The Australian Competition and Consumer Commission (ACCC) has reported that total CVC capacity acquired by RSPs fell by 2.3 per cent to 19.8 Tbps for the December 2020 quarter.
According to its latest NBN Wholesale Market Indicators Report, average CVC per user fell by 2.4 Mbps, a fall of 5.6 per cent for the same period.
“NBN’s temporary COVID-19 CVC boost offer has expired, so it’s important that retail service providers provide sufficient CVC capacity for consumers to continue to receive the speeds they are paying for, particularly during periods of high demand,” ACCC chair Rod Sims said.
NBN Co initially waived RSP charges for additional capacity of up to 40 per cent to help them cope with an anticipated surge in demand amid the ongoing coronavirus pandemic.
Lasting between March to December 2020, NBN Co then agreed to offer more discounts and rebates on higher speed plans following the end of the CVC provisions.
Meanwhile, according to the report, more than 8.1 million household and business services are now connected to the NBN, a 3.6 per cent growth in the December 2020 quarter.
This saw an additional 279,347 new households and businesses connect to the NBN, coincided with the Minister for Communications Paul Fletcher declaring in late 2020 that the NBN build was complete and fully operational.
The report revealed that 5.5 million broadband connections, or 68 per cent of all services acquired from NBN, are on higher speed tiers of 50Mbps and above.
Meanwhile, about 16 per cent of wholesale services acquired at speeds of 100Mbps or above, although a third still remain on a maximum of 25mbps speeds.
In terms of market share between RSPs, Telstra’s share of services acquired from NBN fell slightly to 45.5 per cent.
However, market shares of the other large retail service providers were largely unchanged.
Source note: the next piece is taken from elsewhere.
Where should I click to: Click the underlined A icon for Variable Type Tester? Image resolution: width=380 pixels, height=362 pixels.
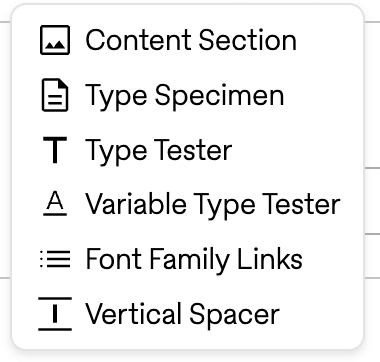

TPG currently accounts for almost a quarter of the market, while Optus holds 15.5 per cent and Vocus 7 per cent.
Among the smaller retail service providers, Aussie Broadband increased its overall market share to 4.2 per cent in the December quarter, up from 3.9 per cent in the previous quarter. Other small retail service providers accounted for the remaining share of 3.3 per cent.